__How to complete this task__: From the line containing "This screenshot has" through the last line of the data, both ends included, write out every line exactly; omit the pictures.

[Excerpts from a dataset]
********************
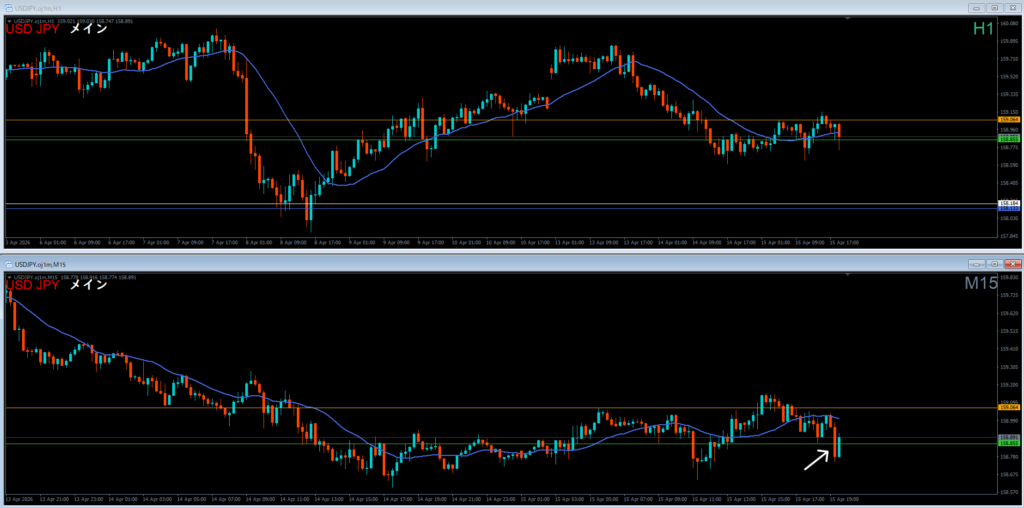1024x508 pixels.
Task: Close the H1 chart window
Action: [x=1012, y=7]
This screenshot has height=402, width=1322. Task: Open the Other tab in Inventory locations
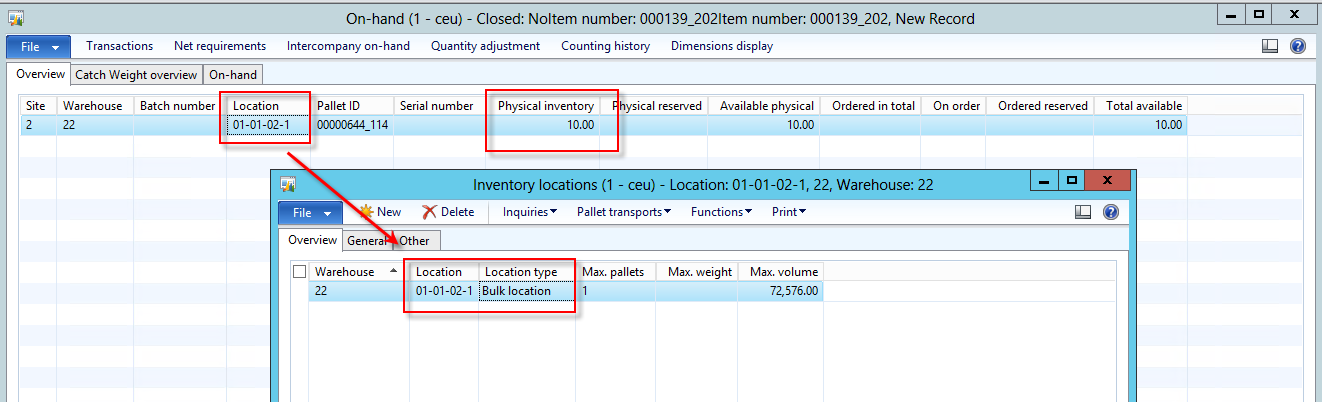pos(415,240)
********************
__Response__:
This screenshot has height=402, width=1322. Task: Open the Other tab in Inventory locations
pos(415,240)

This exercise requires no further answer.